<<<<
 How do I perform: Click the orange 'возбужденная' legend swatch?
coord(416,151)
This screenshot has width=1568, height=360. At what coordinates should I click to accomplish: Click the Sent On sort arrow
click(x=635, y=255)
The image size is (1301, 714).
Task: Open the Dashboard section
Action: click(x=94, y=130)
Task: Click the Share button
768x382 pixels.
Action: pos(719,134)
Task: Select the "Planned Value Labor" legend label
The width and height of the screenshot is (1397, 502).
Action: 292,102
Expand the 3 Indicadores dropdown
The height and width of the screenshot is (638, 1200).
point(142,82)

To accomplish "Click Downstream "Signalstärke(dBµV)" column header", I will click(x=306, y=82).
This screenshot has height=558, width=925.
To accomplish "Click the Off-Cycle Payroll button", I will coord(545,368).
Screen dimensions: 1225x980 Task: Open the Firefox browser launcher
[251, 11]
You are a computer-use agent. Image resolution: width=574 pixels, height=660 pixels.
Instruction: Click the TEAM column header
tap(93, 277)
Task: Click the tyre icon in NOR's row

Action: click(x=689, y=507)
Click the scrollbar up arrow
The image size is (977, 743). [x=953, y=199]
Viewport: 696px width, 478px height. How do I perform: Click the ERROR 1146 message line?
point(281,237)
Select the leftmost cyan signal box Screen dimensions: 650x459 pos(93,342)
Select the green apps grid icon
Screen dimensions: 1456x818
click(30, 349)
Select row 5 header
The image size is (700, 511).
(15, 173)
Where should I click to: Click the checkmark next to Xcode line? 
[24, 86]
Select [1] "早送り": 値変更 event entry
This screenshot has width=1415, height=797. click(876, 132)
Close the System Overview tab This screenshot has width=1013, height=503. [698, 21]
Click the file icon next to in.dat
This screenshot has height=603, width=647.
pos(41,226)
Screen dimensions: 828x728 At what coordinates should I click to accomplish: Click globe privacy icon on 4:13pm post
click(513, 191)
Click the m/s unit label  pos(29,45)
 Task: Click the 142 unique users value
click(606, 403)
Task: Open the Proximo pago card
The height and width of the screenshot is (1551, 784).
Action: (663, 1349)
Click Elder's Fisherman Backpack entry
>>>>
Exercise: Copy each line of the listing that carries the string "will".

Output below:
To accomplish "Click Downstream "Signalstärke(dBµV)" column header", I will click(x=306, y=82).
To accomplish "Click the Off-Cycle Payroll button", I will coord(545,368).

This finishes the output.